We’ve heard more news from the financial sector in the past two months than we’ve ever paid attention to before. Here are some lessons we can all take from the recent news
AIG announced that it was going under about one month. This was due to overly risky investments and bad assets.
Lesson: Be very careful with your investments. Risky investments can bring higher returns, but they can also be lost, thus they are riskier. when investing, be sure to draw a line to how much you’re willing to risk.
We, the taxpayers, gave them an $85 billion loan.
Lesson: Don’t make or accept loans that may not be repaid.
AIG took their tax executives on an extravagant vacation.
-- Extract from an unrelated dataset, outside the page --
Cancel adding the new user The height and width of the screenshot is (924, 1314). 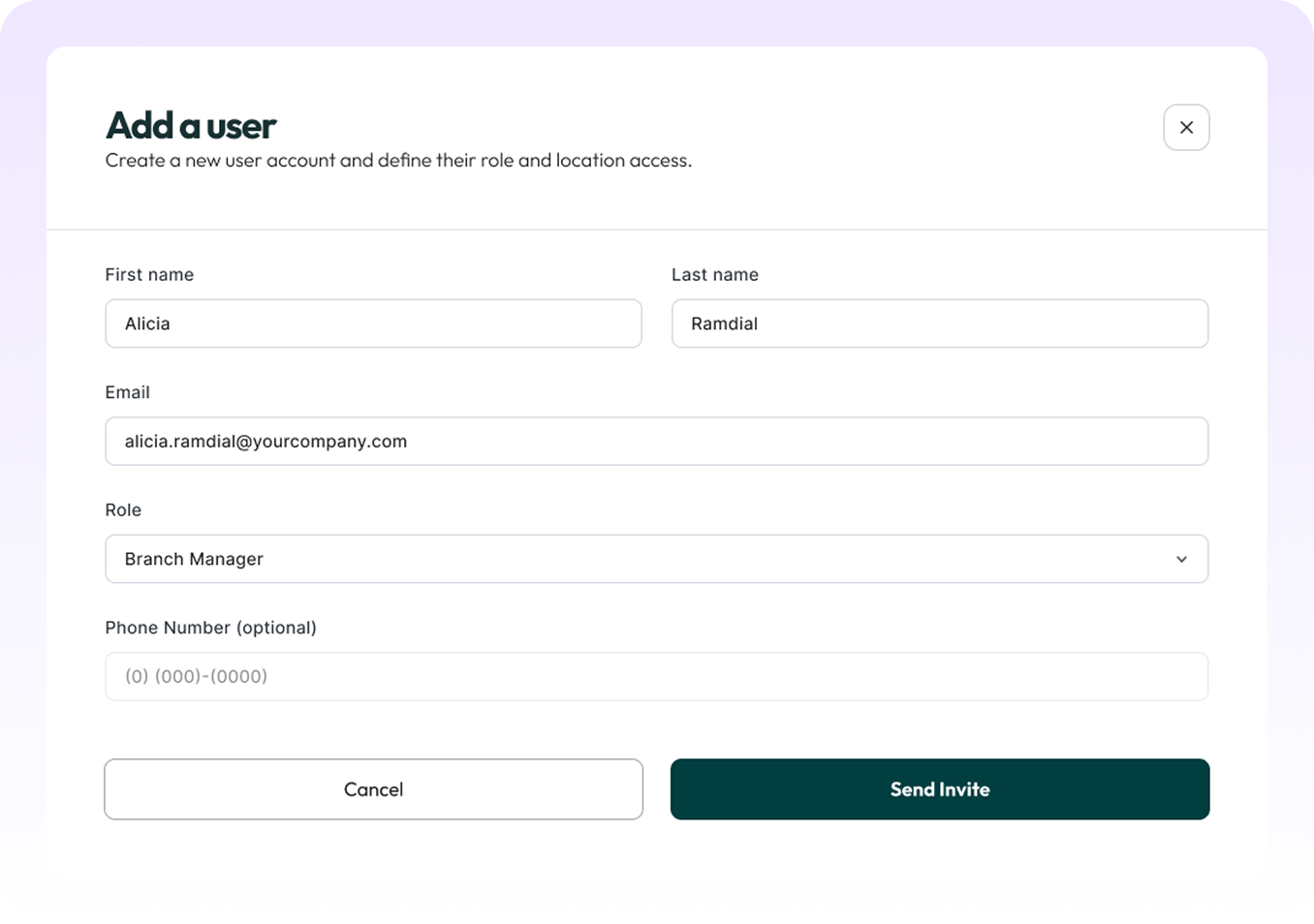373,789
Lessons: When you take out a loan, someone else is trusting you with their money. If you get a loan from family/friends, realize that it is their hard-earned money that you are being a steward of and thus, it should be used wisely and repaid responsibly. If you take a loan from a bank, realize that you are borrowing money from the bank’s depositors, just like gov’t loans come from taxpayers. The bank compiles our deposits and loans them out and that is why we get interest rates on our savings accounts. So, again, use loans wisely, you are borrowing from everyday people and your choices should be made with a sense of gravity.
Also, if you are in financial trouble, you should tighten your belt and use every extra penny to get out of debt and back on your feet and to plan for your future. Don’t spend money frivolously. That’s likely how you got in this mess to begin with.
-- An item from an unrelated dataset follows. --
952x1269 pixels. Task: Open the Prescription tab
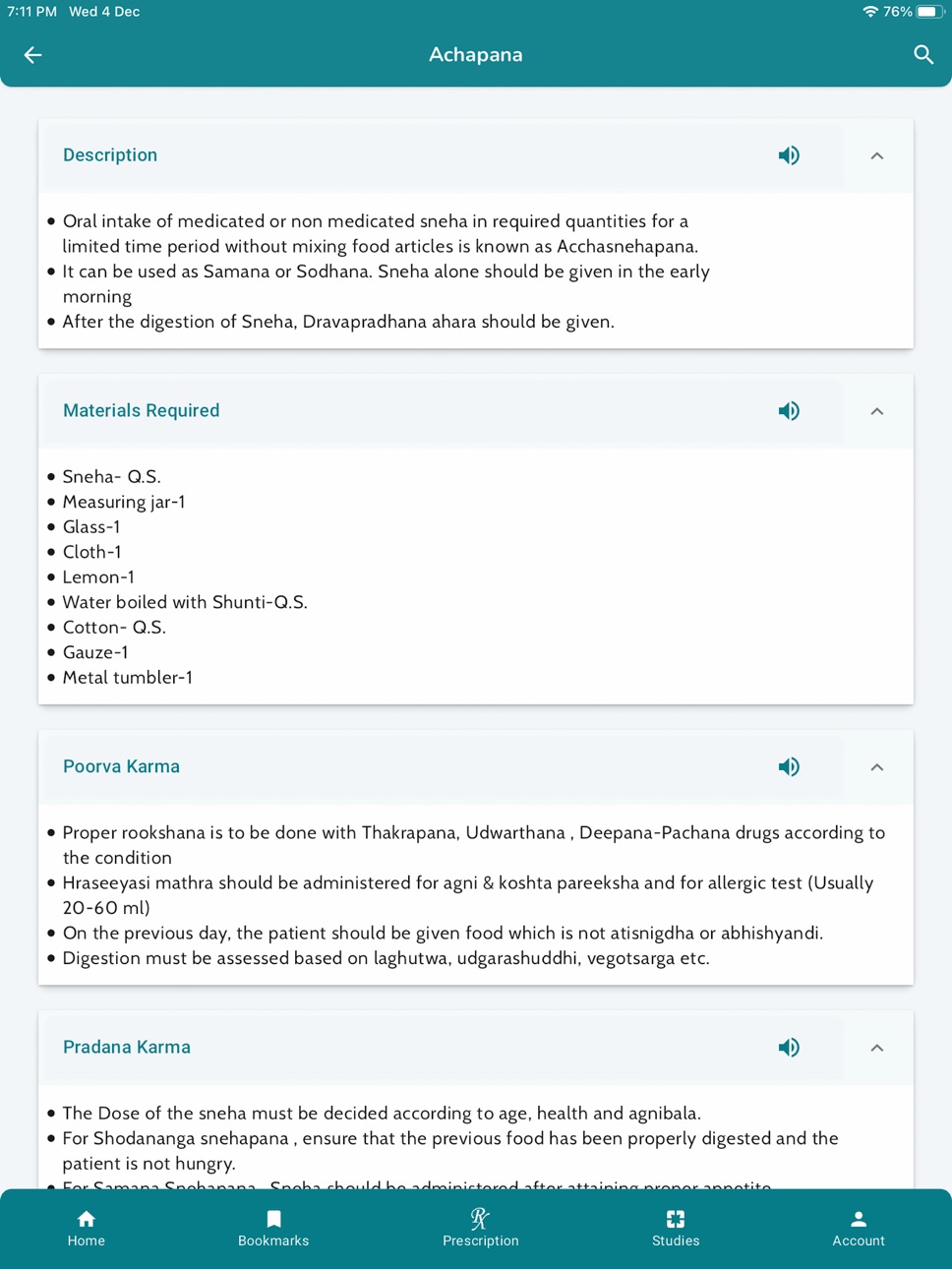[x=480, y=1229]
If you loan someone money, and you feel that they are not being good stewards of your money, you have every right to recall that loan. It goes back to how much risk you’re willing to put your money under. It’s your money, you can loan it out, but you can also ask for it back if you think that the road the borrower is on will guarantee that you will never see your money again.
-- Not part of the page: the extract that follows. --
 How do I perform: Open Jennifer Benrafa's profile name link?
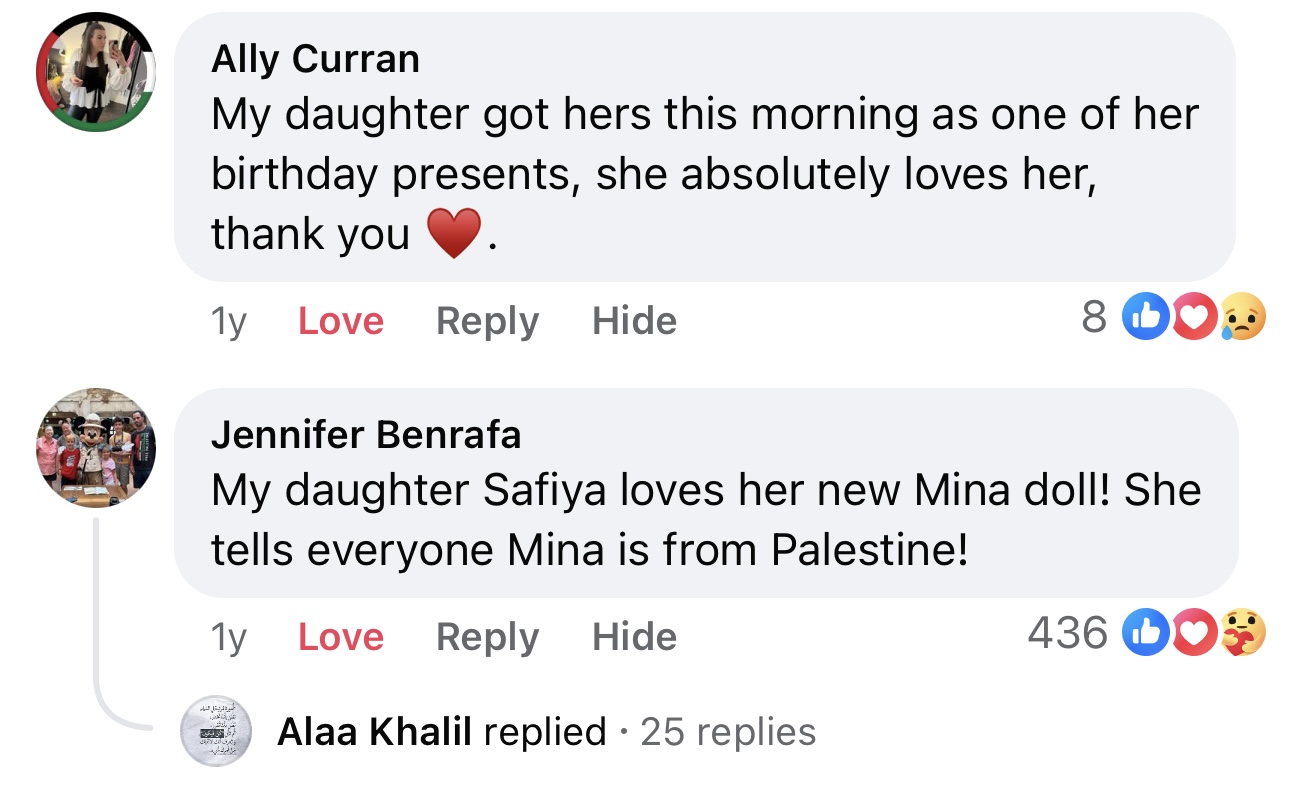366,435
The Gov’t gave AIG another 37.8 billion
Lessons: When someone else is screwing around with your money. DON’T GIVE THEM ANYMORE!
Don’t borrow more money if your existing loans are already weighing you down!
This Sheriff In Illinois has chosen to no longer carry out evictions.
Skipping past the right/wrong and legal/illegal discussion, the lesson is that in these tough times, we need to rally around one another as communities and help one another out.
Passive Dad gives some great ideas to help friends facing a foreclosure
Other ideas are:
- offering to babysit every now and then if you’re home while they work — it will cut down on their daycare expenses.
- Pass along good advice/finds/coupons. I always forward Sale email or interesting articles to a group of friends.
- Split bulk buying trips. If your household won’t use 25lbs. of rice and neither will theirs, you can go to Sam’s or Costco together, split the 25lb. bag and you both save money.
These IReporters are cutting back
Re-evaluate what your needs vs. your wants are. Cut out things you could do without in your life. Whether or not you’re experiencing financial trouble right now, it’s time to reduce debt, and save money. You never know what tomorrow will bring, and that’s all too true today.
Cut back where you can and put your money away or cut away at your debt. Be as wise as you can be with the money you have.